Untuk sanksi pidana dikategorikan dalam tiga jenis sanksi yakni sanksi pidana kejahatan, pelanggaran, dan pidana denda. Sedangkan sanksi administratif berupa teguran sampai dengan pencabutan izin perusahaan.

Tempat kejadian tindak pidana dalam ketenagakerjaan di kelompokan menjadi dua tempat yakni tindak pidana yang dilakukan di luar lingkungan perusahaan dan di dalam lingkungan perusahaan. Sanksi pidana di luar lingkungan perusahaan dibagi menjadi dua yakni tindak pidana yang berkaitan dengan perusahaan dan yang tidak berkaitan dengan perusahaan.

Sedangkan sanksi administratif adalah sanksi yang berkaitan dengan pelanggaran administratif seperti kelengkapan administrasi yang berkaitan dengan perusahaan maupun dengan hubungan kerja seperti perizinan kerja dan pendaftaran peraturan perusahaan.

"Selama ini banyak beranggapan sanksi-sanksi yang terdapat dalam undang-undang ketenagakerjaan hanya diberlakukan kepada pengusaha saja. Kenyataannya sanksi-sanksi itu berlaku juga bagi buruh atau pihak-pihak lain yang tidak memiliki hubungan kerja dengan perusahaan," kata dia menerangkan.

Dalam undang-undang ketenagakerjaan terdapat dua bagian tindak pidana yakni, tindak pidana ketenagakerjaan dan tindak pidana di bidang ketenagakerjaan.

Tindak pidana ketenagakerjaan dalam pasal 1 ayat (1) undang-undang ketenagakerjaan adalah segala hal yang berhubungan dengan tenaga kerja pada waktu sebelum, selama, dan sesudah masa kerja.

Jika ditelaah terdapat penggalan kalimat yang menyebutkan pada waktu sebelum, selama, dan sesudah masa kerja. Dari penggalan kata itu dapat dijabarkan menjadi tiga penggalan kalimat yakni, pada waktu sebelum masa kerja, pada waktu selama masa kerja, dan pada waktu sesudah masa kerja.

Dia menerangkan pada waktu sebelum masa kerja yakni, proses sejak dari pengumuman penerimaan tenaga kerja, proses pelaksanaan seleksi, proses pelaksanaan tes kemampuan, dan pelaksanaan pelatihan atau pemagangan.

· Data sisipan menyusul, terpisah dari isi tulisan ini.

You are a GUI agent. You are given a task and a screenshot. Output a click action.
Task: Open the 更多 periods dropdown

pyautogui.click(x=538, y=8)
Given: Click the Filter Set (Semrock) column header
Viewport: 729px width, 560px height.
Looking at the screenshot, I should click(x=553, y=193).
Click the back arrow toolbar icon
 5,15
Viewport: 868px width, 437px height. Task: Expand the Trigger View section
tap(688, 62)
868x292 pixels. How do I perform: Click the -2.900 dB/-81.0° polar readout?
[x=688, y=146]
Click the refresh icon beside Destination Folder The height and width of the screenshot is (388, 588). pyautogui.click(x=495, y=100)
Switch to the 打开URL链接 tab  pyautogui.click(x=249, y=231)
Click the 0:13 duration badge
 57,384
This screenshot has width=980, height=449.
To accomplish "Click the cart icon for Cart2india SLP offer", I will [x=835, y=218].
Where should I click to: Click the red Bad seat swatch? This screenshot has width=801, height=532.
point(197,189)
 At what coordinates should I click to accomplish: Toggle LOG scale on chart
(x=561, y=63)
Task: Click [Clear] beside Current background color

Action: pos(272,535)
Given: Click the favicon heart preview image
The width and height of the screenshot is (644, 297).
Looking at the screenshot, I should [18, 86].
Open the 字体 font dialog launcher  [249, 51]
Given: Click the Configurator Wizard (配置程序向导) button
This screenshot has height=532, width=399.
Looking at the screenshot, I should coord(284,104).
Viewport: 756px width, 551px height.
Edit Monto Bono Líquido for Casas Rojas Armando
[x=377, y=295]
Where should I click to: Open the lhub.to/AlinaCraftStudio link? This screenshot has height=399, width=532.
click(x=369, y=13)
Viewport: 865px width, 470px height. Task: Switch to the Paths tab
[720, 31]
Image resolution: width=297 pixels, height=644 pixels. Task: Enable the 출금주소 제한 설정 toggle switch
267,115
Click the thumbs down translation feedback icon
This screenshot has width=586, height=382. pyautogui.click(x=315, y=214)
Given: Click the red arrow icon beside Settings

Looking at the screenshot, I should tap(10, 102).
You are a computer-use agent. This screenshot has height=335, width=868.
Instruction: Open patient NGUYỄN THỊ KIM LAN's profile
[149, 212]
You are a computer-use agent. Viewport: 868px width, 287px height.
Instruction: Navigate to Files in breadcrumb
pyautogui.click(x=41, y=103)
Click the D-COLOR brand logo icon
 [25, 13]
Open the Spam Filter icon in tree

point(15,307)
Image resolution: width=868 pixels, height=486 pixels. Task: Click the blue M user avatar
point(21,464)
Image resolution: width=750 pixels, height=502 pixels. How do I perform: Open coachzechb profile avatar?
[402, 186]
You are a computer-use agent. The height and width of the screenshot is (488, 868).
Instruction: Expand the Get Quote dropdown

Pada waktu selama masa kerja yakni pekerja atau buruh sudah resmi diangkat sebagai pekerja atau buruh di perusahaan. Pada waktu selama masa kerja tidak menutup kemungkinan akan terjadi perbuatan tindak pidana melawan hukum, baik itu yang dilakukan oleh buruh maupun pengusaha, dan

Pada waktu sesudah masa kerja yakni hubungan kerja antara pekerja buruh dengan pengusaha sudah tidak berlanjut lagi karena pemutusan hubungan kerja. Pada waktu sesudah masa kerja tidak tertutup kemungkinan akan terjadi perbuatan tindak pidana melawan hukum, baik itu dilakukan oleh buruh maupun pengusaha.

"Saya berpendapat bahwa tindak pidana ketenagakerjaan adalah perbuatan melawan hukum yang dilakukan buruh maupun pengusaha yang melanggar perjanjian kerja, peraturan perusahaan, perjanjian kerja bersama, dan undang-undang ketenagakerjaan yang ancaman sanksi pidananya hanya diatur dalam undang-undang ketenagakerjaan," kata dia menjelaskan.

Untuk pidana ketenagakerjaan dalam pasal 174 undang-undang ketenagakerjaan bahwa dalam rangka pembina ketenagakerjaan , pemerintah, organisasi pengusaha, serikat pekerja buruh, dan organisasi profesi terkait dapat melakukan kerjasama internasional di bidang ketenagakerjaan sesuai dengan peraturan perundang-undangan.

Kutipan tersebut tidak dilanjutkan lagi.